Mosee: Well, actually, pizza here is $1.50 and these fries I got from over there. These were only $1.25.

This is the kind of economic decision-making that makes school lunchrooms nervous. Asia is spending $2.75 on her lunch, that's 75 cents more than the cafeteria charges for a whole tray of food.

Margo Wootan: School meal programs are a business. They have to break even.

Margo Wootan is with the Center For Science in the Public Interest in Washington. She says that if lunchrooms serve food that kids don't want to buy, the lunchrooms lose money -- money that could be spent on healthier food.

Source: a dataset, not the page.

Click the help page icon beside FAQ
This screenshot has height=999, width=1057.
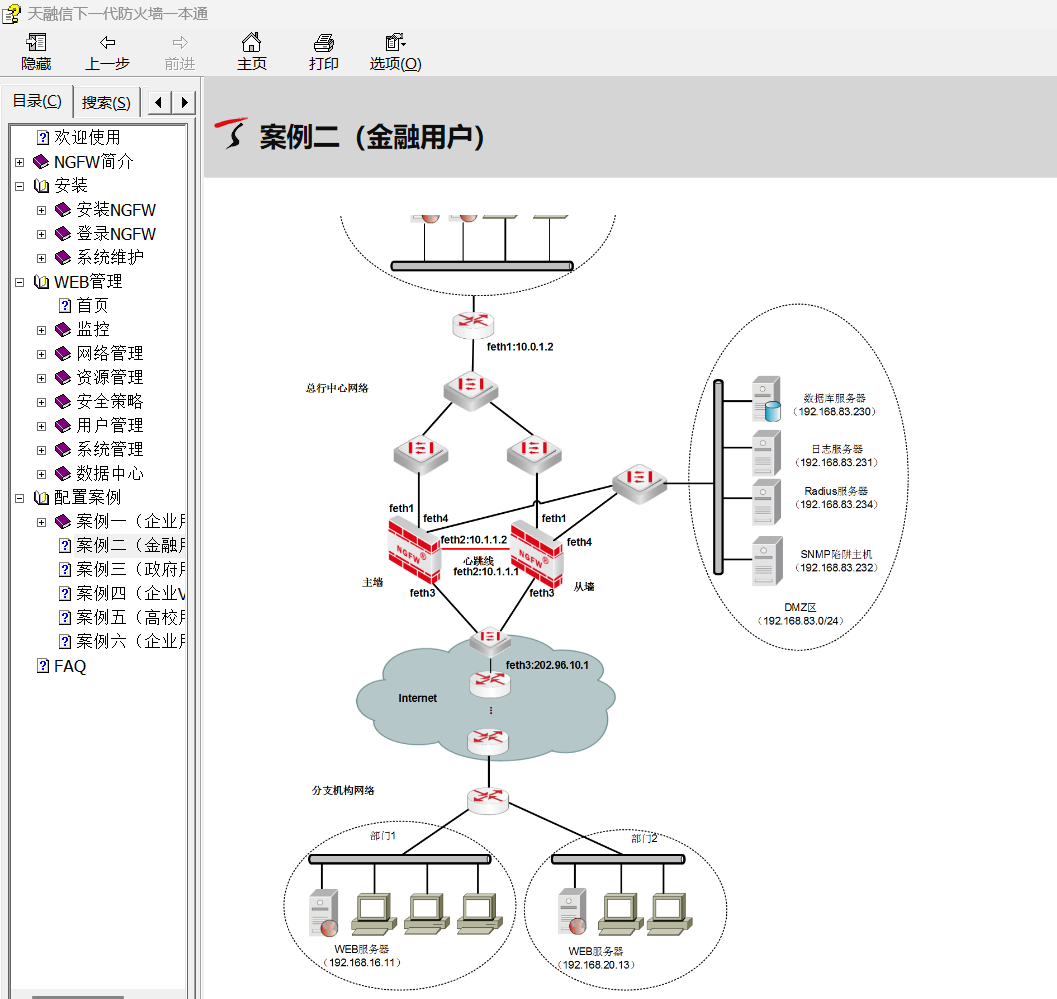pyautogui.click(x=43, y=666)
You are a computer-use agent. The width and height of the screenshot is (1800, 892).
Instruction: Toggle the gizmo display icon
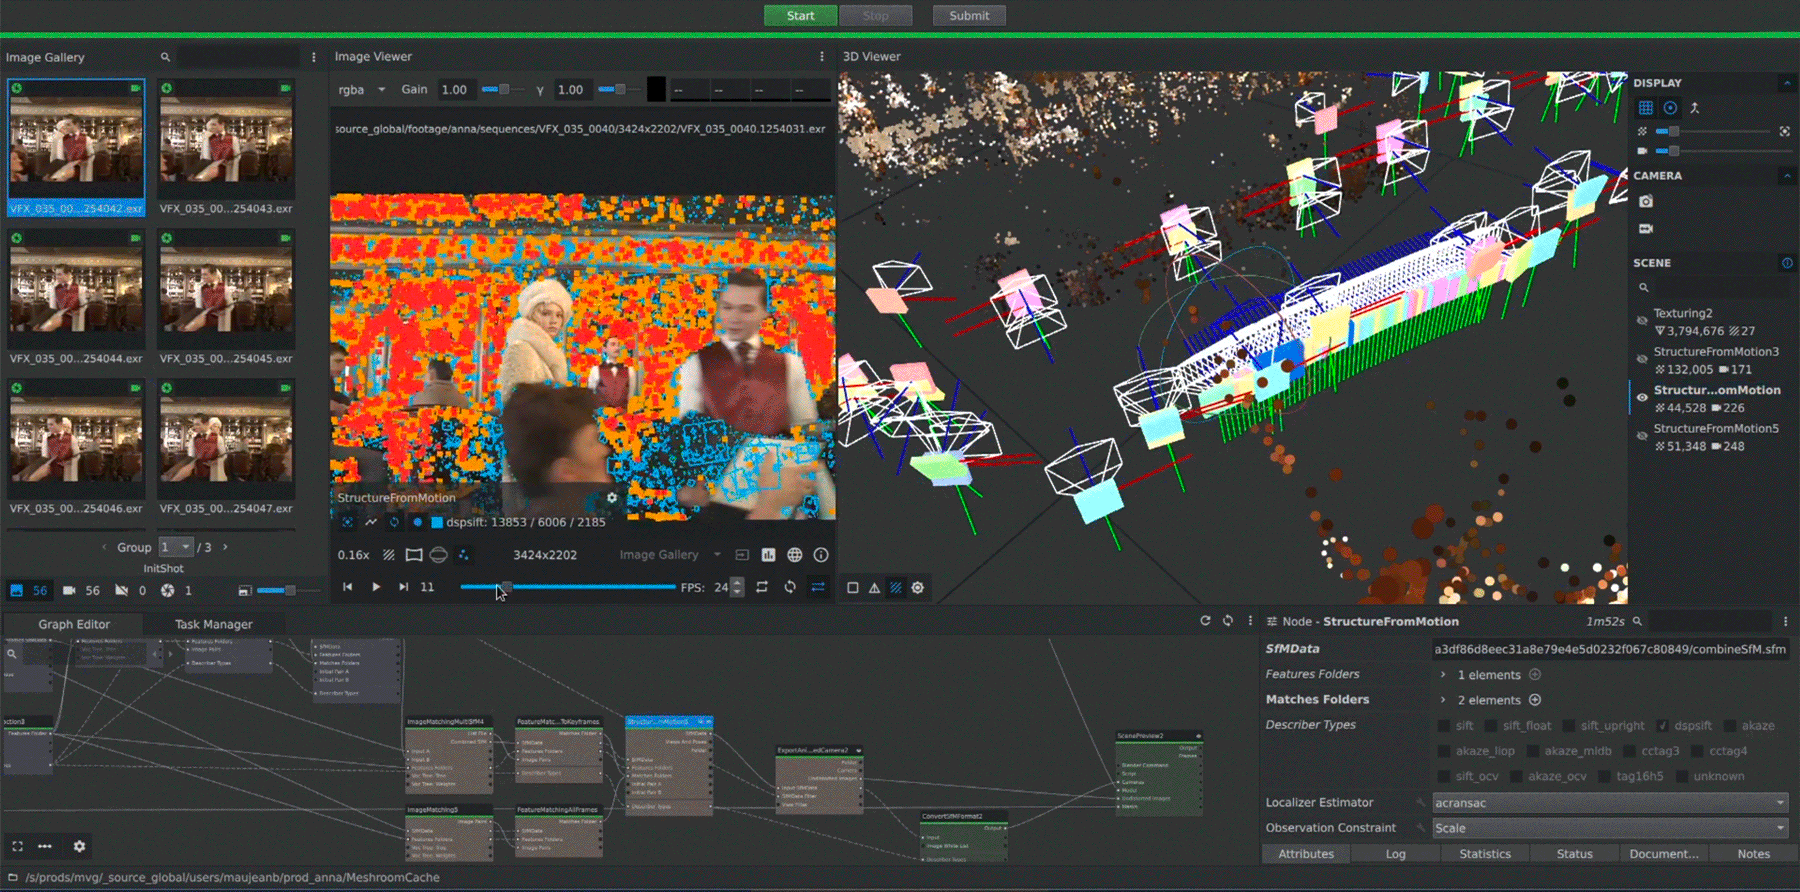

Wootan: Most school districts and states don't provide additional resources to the meals. All the money comes from the U.S. Department of Agriculture and what the kids pay.

Under the School Nutrition Act making its way through Congress, the USDA would increase its contribution to the pot by some $4.5 billion over the next 10 years. That's about six cents per lunch, enough to pay for an extra banana or half an apple.

But the food isn't the only issue. The House version includes an extra $20 million to advise schools on improving menus and redesigning the cafeteria. Kids, it turns out, want a choice of vegetables, and apparently, they like round tables more than long ones.

In other words, the debate comes down to how much to treat kids like customers. Back at the pizza shop, Asia Mosee tells me she would eat healthier food...

Mosee: But it has to be good healthy. You know, like Caesar salads, and things you can get from a deli, like a little fruit cup.

This from a girl who is consuming a basket of french fries. But the cashier here at the pizza shop does tell me that kids are ordering more salads and more low-fat sandwiches.

I head back across the street to Central High School, wondering if a school lunchroom can ever compete with restaurant fare. I put that question to food service manager Cathy Naussner.

Cathy Naussner: You're never gonna beat out McDonald's or a corner pizza shop.

But that doesn't stop her from trying. Every time she goes to a restaurant she's dreaming about how she could do things better.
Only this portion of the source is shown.